Ronnie Glenn lasted just 1.1 innings in the biggest start of his career. Jonah Campbell struck out with the bases loaded to end the sixth inning in a 2-2 game. Third baseman Jeff McGarry went 0-for-3 with two strikeouts.

If you want to go back even further in the search for the Quakers’ scapegoat, you could point to Connor Cuff’s abysmal .1-inning, 3-run clanker of a start last Sunday. If the Quakers had won that game — they ended up falling 8-6 to the Lions in extras — there would have been no need for a playoff game, and the Red and Blue would be preparing to take on Dartmouth for the Ivy championship.

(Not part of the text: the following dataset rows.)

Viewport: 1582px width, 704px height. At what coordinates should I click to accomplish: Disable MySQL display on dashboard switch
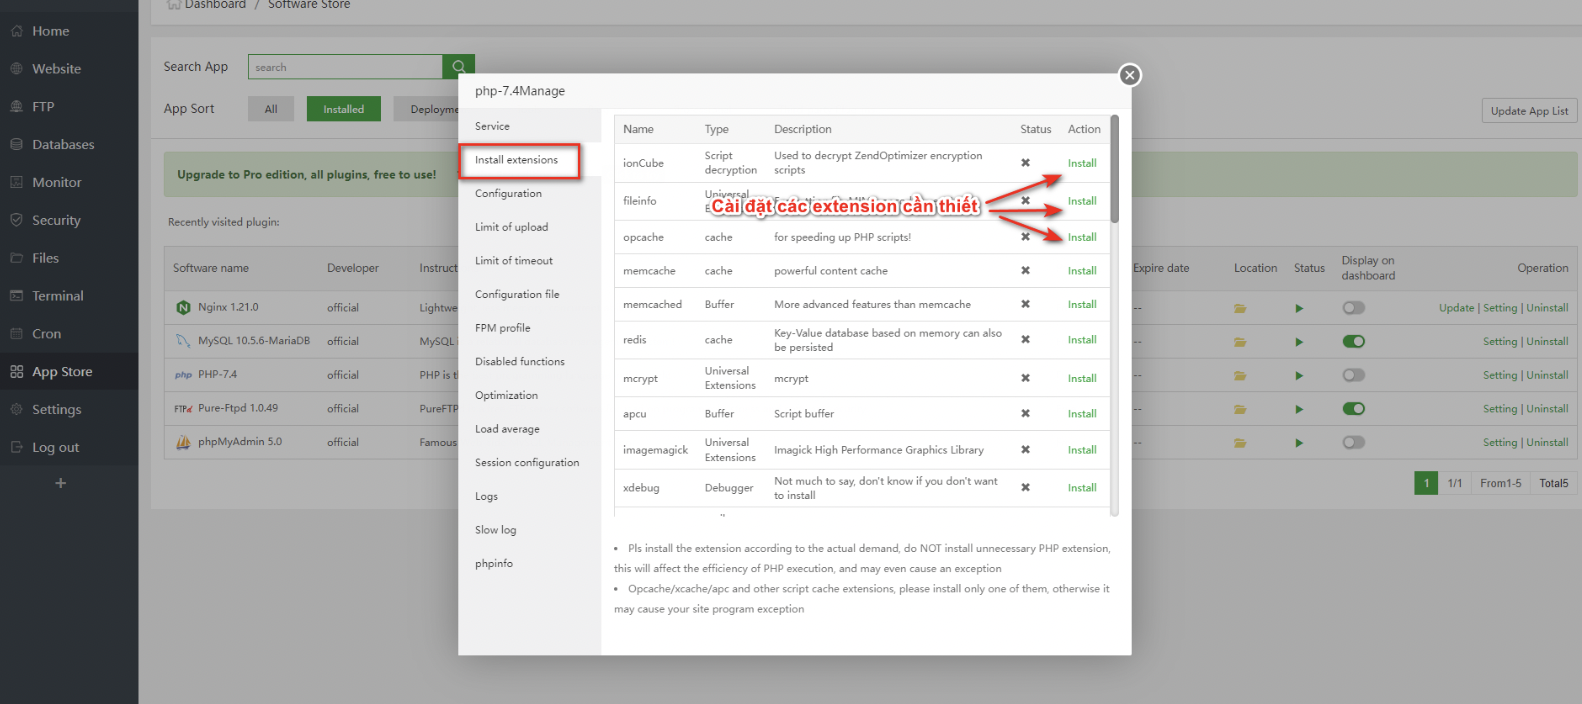point(1353,342)
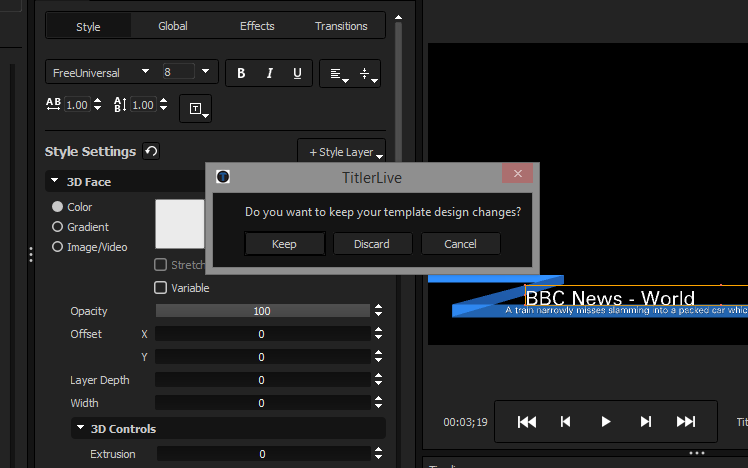Reset Style Settings with the undo icon
748x468 pixels.
tap(151, 151)
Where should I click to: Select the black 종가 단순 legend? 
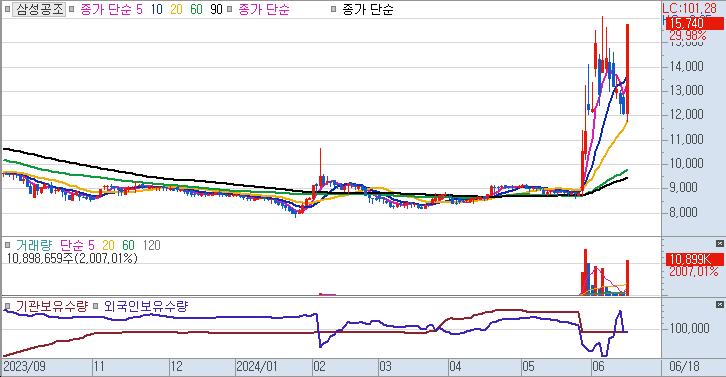(368, 9)
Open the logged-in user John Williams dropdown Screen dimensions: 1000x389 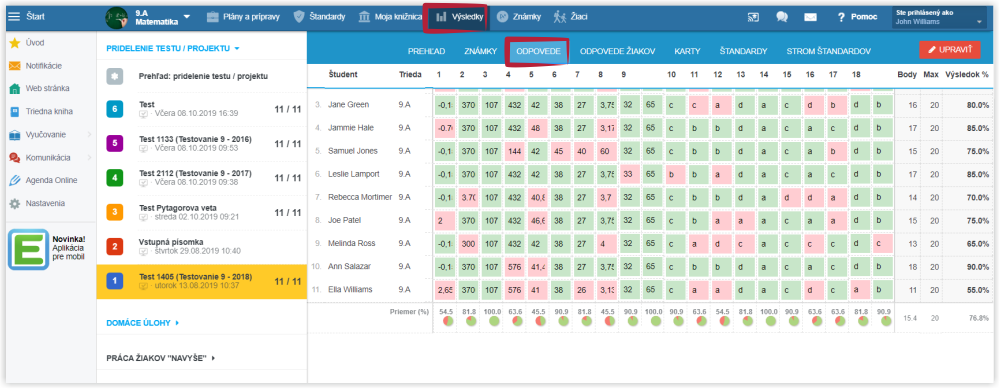[940, 17]
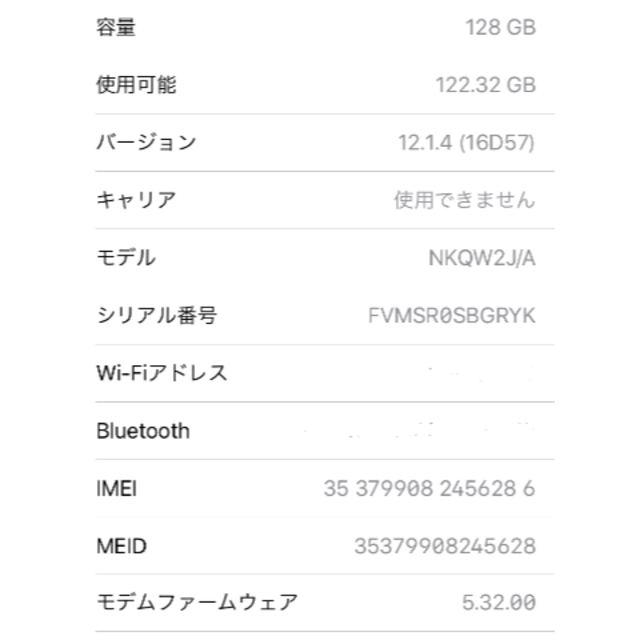The image size is (640, 640).
Task: Select the 使用可能 row label
Action: [x=136, y=85]
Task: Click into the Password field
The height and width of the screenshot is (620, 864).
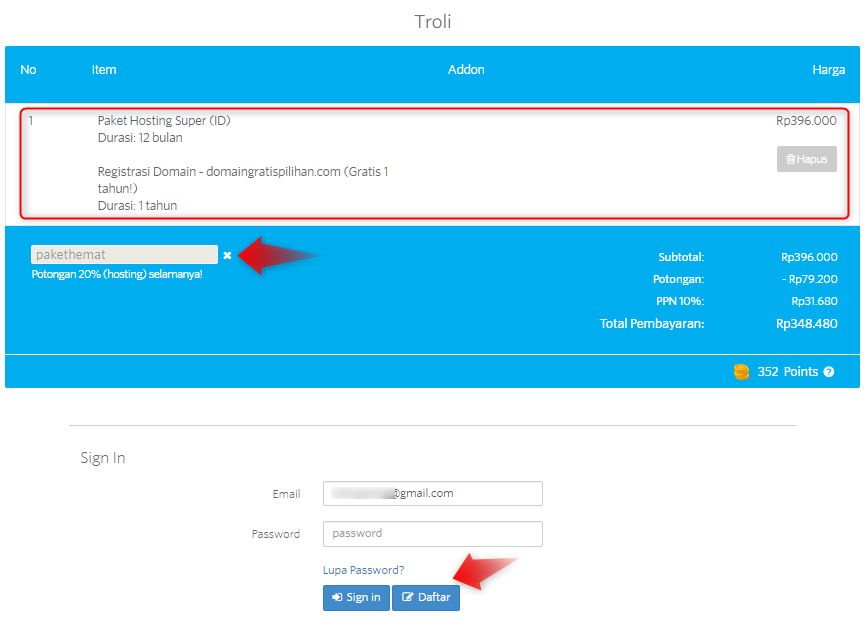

Perhaps you could put the blame on McGarry. After coming into the season as Baseball America’s pick for Ivy Player of the Year, the senior turned in a disappointing 2015 campaign, hitting just .262 with four home runs.

However, to engage in such accusations would be an injustice. While it’s hard not to be salty after a second consecutive year of coming up short, Quaker fans must keep in mind that this was a truly superb Penn team.

Catcher Austin Bossart was his usual dominant self at the plate, leading the team with a .358 average. Connor Betbeze and Mitch Montaldo broke out during their senior season, with Montaldo leading the Ancient Eight with ten homers. Sophomore lefty Mike Reitcheck led the league with a 1.71 ERA and will anchor the rotation in the years to come.

And despite their respective poor final starts, Glenn and Cuff provided valuable leadership on the season, with each securing four wins as Glenn was second in the conference with 48 strikeouts.

So the end to Penn’s season should not be looked at as a failure; it was simply a case of the Quakers not getting the breaks when they desperately needed them. They played five consecutive games against the two-time defending Ivy champion Lions to conclude their season and battled neck-and neck with the conference’s best right to the end.

And though coach John Yurkow has come up just short in each of his first two seasons at the helm, he has instilled a culture of year-after-year excellence in University City. Without a doubt, the Quakers will be back next season, ready for more.

So there is reason to feel optimism.

But for now, it’s OK to just be frustrated.